# Broken CPU Fan Bracket



## billbus (Oct 19, 2007)

Hi Tech Support Forums,

I have a Gigabyte Technology GA-K8N Pro-SLI board on which the CPU Fan bracket (the black frame surrounding the CPU) appears to have broken. The small plastic tab on the bottom of the bracket broke off and fell to the bottom of the case.

I discovered this when the PC suddenly stopped, fans and all. Upon reset, it would stop again within 10-30 seconds.

I thought it was the Power supply, so I went out and purchased one. When reinstalling the power supply I noticed that the CPU fan was loose. In trying to get the fan clamp back on, I noticed the small part at the bottom of the case. 

Basically, without the small tab, the fan will not fit snugly on top of the CPU. If the fan goes loose, the PC goes off.

Is it possible to replace this bracket? It seems like it would be a fairly standard part. Or will I need to replace the motherboard?

Thanks for your help.

Bill B.


----------



## linderman (May 20, 2005)

Hello Bill and welcome to TSF :wave:



In your shoes I would opt for a replacement cpu cooler such as the zalman 9500



it has a replacement support mount for the zalman cooler anyway, which requires you to remove the original plastic mounting frame :wink:

http://www.zalman.co.kr/eng/product/view_flash.asp?strFlash=/upload/product/CNPS9500.swf


if you need a cheaper version you probally could get away with the 7700


these coolers work far better than the stock versions any way :wave:


----------



## linderman (May 20, 2005)

http://www.zalman.co.kr/eng/product/view_flash.asp?strFlash=/upload/product/CNPS7700.swf







*click on the tab for socket 754,939,940*


----------



## billbus (Oct 19, 2007)

Thanks Linderman,

This is good information and links. 

The 9500's fan and cooler arrangement looks a lot like my fan, which has AMD on the fan hub. I haven't gone in to try to find the model of it yet.

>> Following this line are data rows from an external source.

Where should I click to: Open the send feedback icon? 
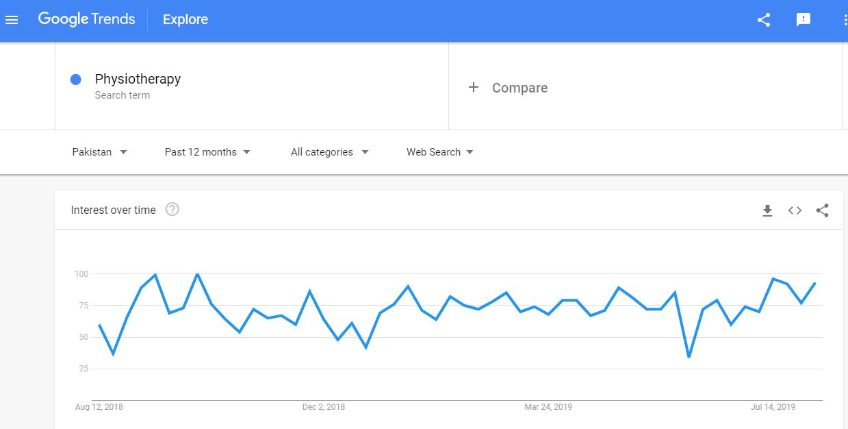pos(804,20)
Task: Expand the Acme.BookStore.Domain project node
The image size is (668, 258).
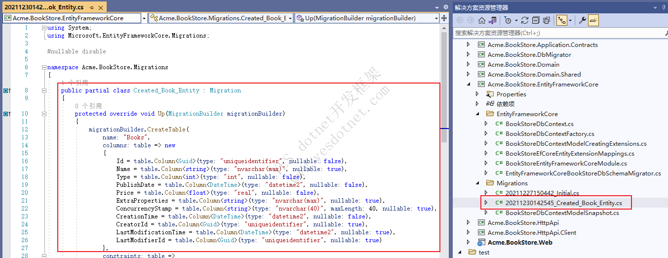Action: pos(469,65)
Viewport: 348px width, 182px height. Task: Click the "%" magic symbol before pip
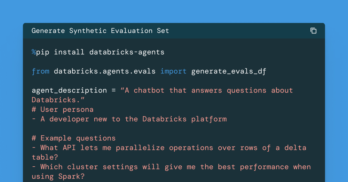point(34,52)
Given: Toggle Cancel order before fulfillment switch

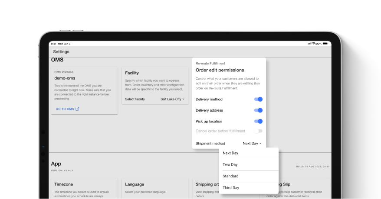Looking at the screenshot, I should pos(258,131).
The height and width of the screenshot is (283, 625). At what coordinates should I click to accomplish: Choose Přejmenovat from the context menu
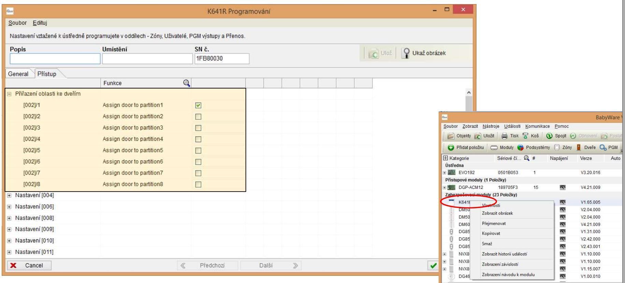pyautogui.click(x=494, y=224)
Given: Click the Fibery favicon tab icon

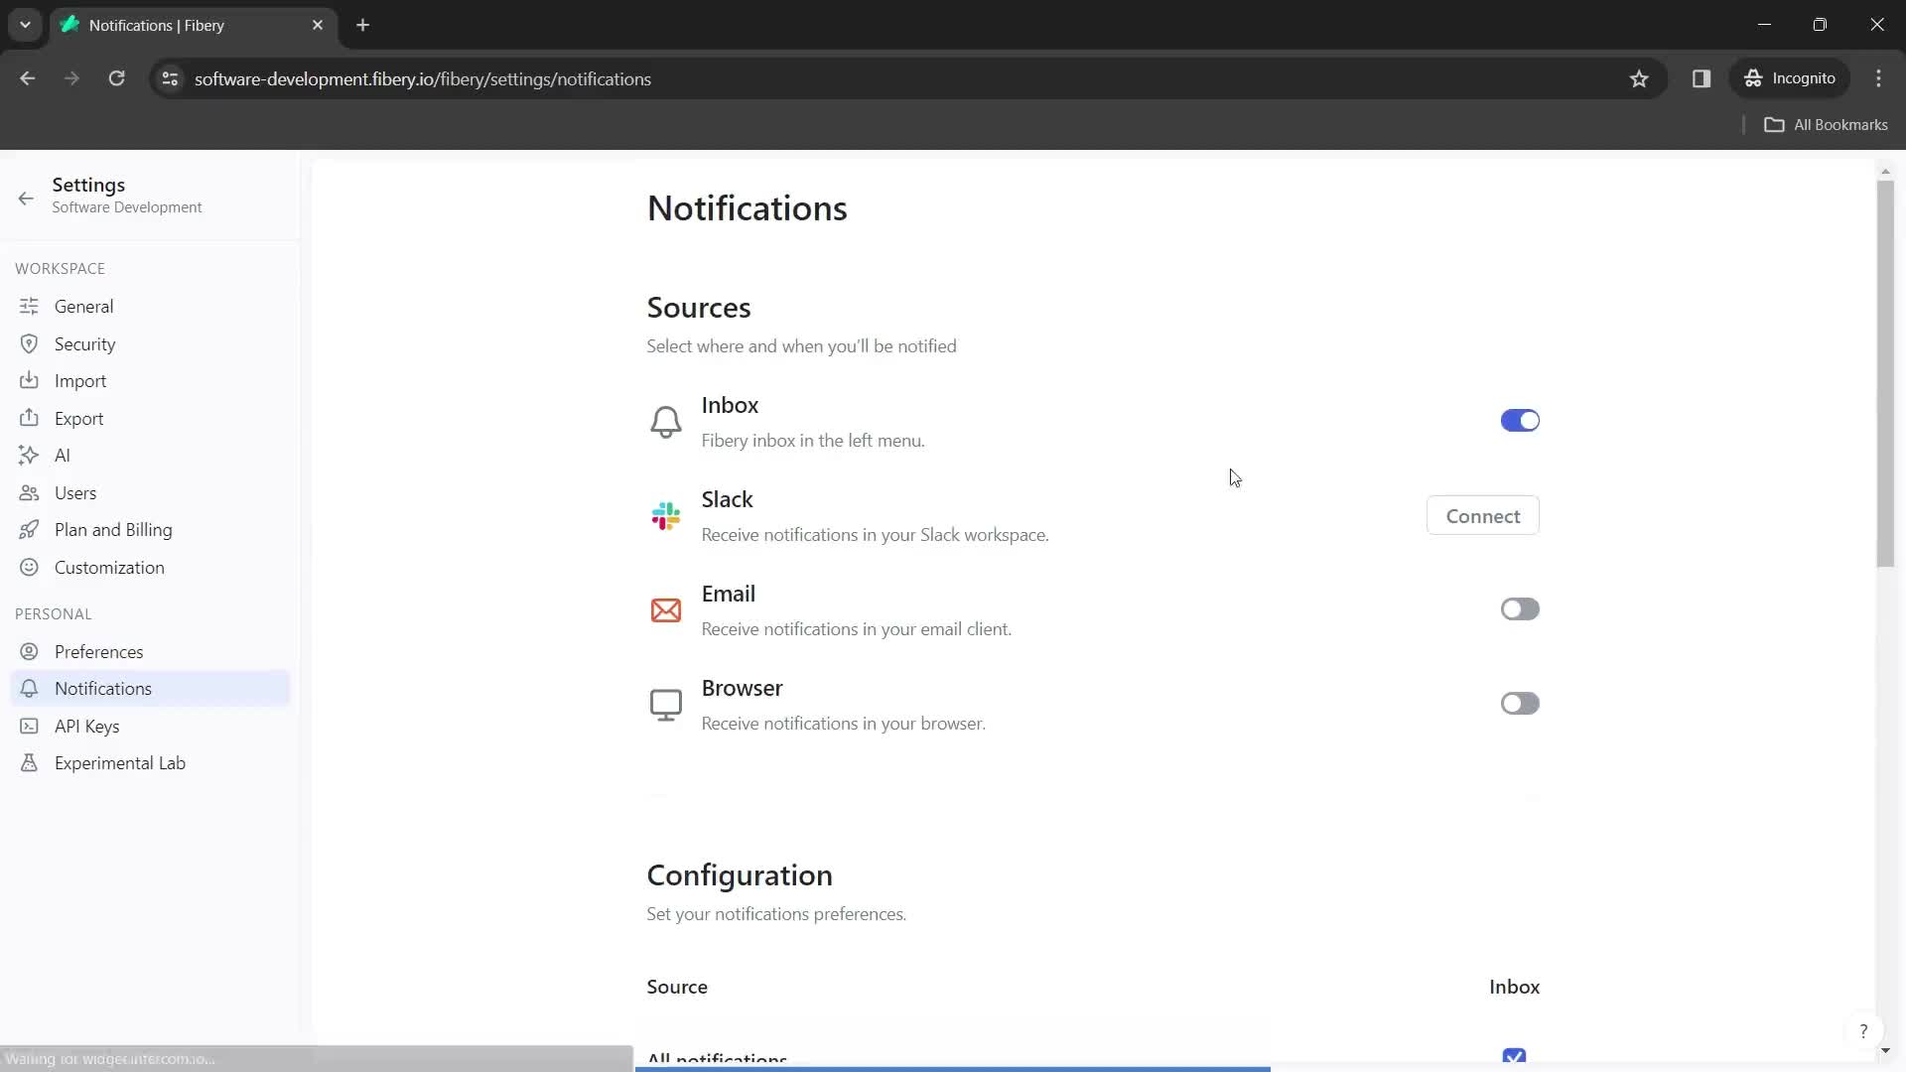Looking at the screenshot, I should coord(72,26).
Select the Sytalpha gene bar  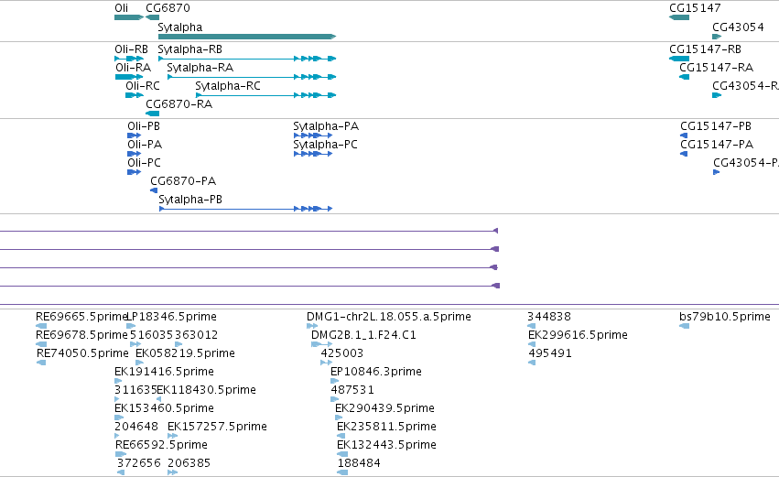pos(247,37)
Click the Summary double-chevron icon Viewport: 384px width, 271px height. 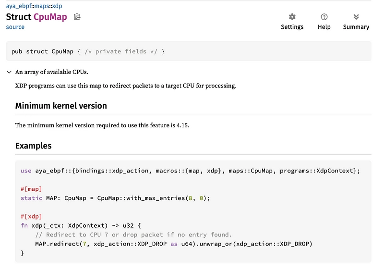(356, 17)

It looks like on the 9500's fan for the Socket 939 board uses the same plastic frame as on the motherboard. Unlike the Socket 775 which does apparently replace the frame. I may be mistaken here. But the graphic didn't show the installation of the frame as the other socket graphics showed.

However, I'll do some more research.

Thank you again.

Happy Trails,

Bill B.


----------



## linderman (May 20, 2005)

with any zalman cooler, their frame replaces the original motherboard cpu heatsink mounting frame >>>>>>>>>>>> thats GUARANTEED


----------